_What you should do_: Start to finish, repeat the records exactly.

Saved entries:
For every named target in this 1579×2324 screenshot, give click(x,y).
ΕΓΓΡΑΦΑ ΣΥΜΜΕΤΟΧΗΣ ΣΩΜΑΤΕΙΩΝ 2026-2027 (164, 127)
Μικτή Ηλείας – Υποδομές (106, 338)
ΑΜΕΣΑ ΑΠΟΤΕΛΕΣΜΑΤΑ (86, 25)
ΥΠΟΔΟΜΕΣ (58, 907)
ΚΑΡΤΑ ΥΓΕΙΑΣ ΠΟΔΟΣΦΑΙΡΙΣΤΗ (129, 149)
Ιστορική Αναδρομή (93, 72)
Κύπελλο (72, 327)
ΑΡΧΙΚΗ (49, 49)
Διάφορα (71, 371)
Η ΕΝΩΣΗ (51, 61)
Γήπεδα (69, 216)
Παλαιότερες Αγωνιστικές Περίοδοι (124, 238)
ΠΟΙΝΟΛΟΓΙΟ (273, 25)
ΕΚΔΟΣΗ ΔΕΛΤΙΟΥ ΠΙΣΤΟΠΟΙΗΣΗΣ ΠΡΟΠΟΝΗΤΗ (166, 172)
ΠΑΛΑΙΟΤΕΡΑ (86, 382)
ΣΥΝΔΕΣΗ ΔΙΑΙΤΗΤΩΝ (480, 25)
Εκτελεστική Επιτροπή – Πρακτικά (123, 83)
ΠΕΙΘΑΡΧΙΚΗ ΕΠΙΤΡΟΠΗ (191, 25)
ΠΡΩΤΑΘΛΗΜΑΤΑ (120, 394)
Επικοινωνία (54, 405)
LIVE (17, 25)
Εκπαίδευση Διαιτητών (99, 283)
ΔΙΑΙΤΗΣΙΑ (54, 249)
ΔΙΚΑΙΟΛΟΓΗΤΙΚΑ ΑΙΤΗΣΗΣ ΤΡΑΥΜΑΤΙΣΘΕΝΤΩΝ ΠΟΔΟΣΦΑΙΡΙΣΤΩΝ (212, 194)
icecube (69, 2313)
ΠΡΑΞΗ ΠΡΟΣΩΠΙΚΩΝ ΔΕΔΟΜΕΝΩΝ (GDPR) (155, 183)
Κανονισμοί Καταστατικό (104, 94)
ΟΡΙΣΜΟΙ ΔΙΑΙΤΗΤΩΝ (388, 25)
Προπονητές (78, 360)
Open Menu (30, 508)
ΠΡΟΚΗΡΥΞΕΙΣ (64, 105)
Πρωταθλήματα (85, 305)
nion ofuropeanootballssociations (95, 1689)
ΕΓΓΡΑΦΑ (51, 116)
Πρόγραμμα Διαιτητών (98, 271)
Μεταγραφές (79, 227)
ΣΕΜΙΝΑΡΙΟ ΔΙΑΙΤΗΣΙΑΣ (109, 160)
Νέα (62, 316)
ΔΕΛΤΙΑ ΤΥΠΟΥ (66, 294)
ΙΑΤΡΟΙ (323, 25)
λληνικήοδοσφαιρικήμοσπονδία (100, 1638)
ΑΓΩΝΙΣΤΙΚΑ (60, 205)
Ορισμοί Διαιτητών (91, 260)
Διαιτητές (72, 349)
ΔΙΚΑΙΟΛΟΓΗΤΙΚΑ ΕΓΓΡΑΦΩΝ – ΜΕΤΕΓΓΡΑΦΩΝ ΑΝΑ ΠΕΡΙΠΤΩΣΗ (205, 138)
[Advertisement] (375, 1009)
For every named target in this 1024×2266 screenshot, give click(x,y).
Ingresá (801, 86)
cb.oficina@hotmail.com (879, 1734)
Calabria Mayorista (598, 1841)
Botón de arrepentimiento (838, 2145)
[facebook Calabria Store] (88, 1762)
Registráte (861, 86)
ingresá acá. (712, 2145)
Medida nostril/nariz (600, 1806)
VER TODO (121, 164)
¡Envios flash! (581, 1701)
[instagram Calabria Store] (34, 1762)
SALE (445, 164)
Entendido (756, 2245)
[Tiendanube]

_Exercise output_:
For every named target in this 1579×2324 screenshot, give click(x,y).
ΕΓΓΡΑΦΑ ΣΥΜΜΕΤΟΧΗΣ ΣΩΜΑΤΕΙΩΝ 2026-2027 (164, 127)
Μικτή Ηλείας – Υποδομές (106, 338)
ΑΜΕΣΑ ΑΠΟΤΕΛΕΣΜΑΤΑ (86, 25)
ΥΠΟΔΟΜΕΣ (58, 907)
ΚΑΡΤΑ ΥΓΕΙΑΣ ΠΟΔΟΣΦΑΙΡΙΣΤΗ (129, 149)
Ιστορική Αναδρομή (93, 72)
Κύπελλο (72, 327)
ΑΡΧΙΚΗ (49, 49)
Διάφορα (71, 371)
Η ΕΝΩΣΗ (51, 61)
Γήπεδα (69, 216)
Παλαιότερες Αγωνιστικές Περίοδοι (124, 238)
ΠΟΙΝΟΛΟΓΙΟ (273, 25)
ΕΚΔΟΣΗ ΔΕΛΤΙΟΥ ΠΙΣΤΟΠΟΙΗΣΗΣ ΠΡΟΠΟΝΗΤΗ (166, 172)
ΠΑΛΑΙΟΤΕΡΑ (86, 382)
ΣΥΝΔΕΣΗ ΔΙΑΙΤΗΤΩΝ (480, 25)
Εκτελεστική Επιτροπή – Πρακτικά (123, 83)
ΠΕΙΘΑΡΧΙΚΗ ΕΠΙΤΡΟΠΗ (191, 25)
ΠΡΩΤΑΘΛΗΜΑΤΑ (120, 394)
Επικοινωνία (54, 405)
LIVE (17, 25)
Εκπαίδευση Διαιτητών (99, 283)
ΔΙΑΙΤΗΣΙΑ (54, 249)
ΔΙΚΑΙΟΛΟΓΗΤΙΚΑ ΑΙΤΗΣΗΣ ΤΡΑΥΜΑΤΙΣΘΕΝΤΩΝ ΠΟΔΟΣΦΑΙΡΙΣΤΩΝ (212, 194)
icecube (69, 2313)
ΠΡΑΞΗ ΠΡΟΣΩΠΙΚΩΝ ΔΕΔΟΜΕΝΩΝ (GDPR) (155, 183)
Κανονισμοί Καταστατικό (104, 94)
ΟΡΙΣΜΟΙ ΔΙΑΙΤΗΤΩΝ (388, 25)
Προπονητές (78, 360)
Open Menu (30, 508)
ΠΡΟΚΗΡΥΞΕΙΣ (64, 105)
Πρωταθλήματα (85, 305)
nion ofuropeanootballssociations (95, 1689)
ΕΓΓΡΑΦΑ (51, 116)
Πρόγραμμα Διαιτητών (98, 271)
Μεταγραφές (79, 227)
ΣΕΜΙΝΑΡΙΟ ΔΙΑΙΤΗΣΙΑΣ (109, 160)
Νέα (62, 316)
ΔΕΛΤΙΑ ΤΥΠΟΥ (66, 294)
ΙΑΤΡΟΙ (323, 25)
λληνικήοδοσφαιρικήμοσπονδία (100, 1638)
ΑΓΩΝΙΣΤΙΚΑ (60, 205)
Ορισμοί Διαιτητών (91, 260)
Διαιτητές (72, 349)
ΔΙΚΑΙΟΛΟΓΗΤΙΚΑ ΕΓΓΡΑΦΩΝ – ΜΕΤΕΓΓΡΑΦΩΝ ΑΝΑ ΠΕΡΙΠΤΩΣΗ (205, 138)
[Advertisement] (375, 1009)
For every named target in this 1024×2266 screenshot, give click(x,y).
Ingresá (801, 86)
cb.oficina@hotmail.com (879, 1734)
Calabria Mayorista (598, 1841)
Botón de arrepentimiento (838, 2145)
[facebook Calabria Store] (88, 1762)
Registráte (861, 86)
ingresá acá. (712, 2145)
Medida nostril/nariz (600, 1806)
VER TODO (121, 164)
¡Envios flash! (581, 1701)
[instagram Calabria Store] (34, 1762)
SALE (445, 164)
Entendido (756, 2245)
[Tiendanube]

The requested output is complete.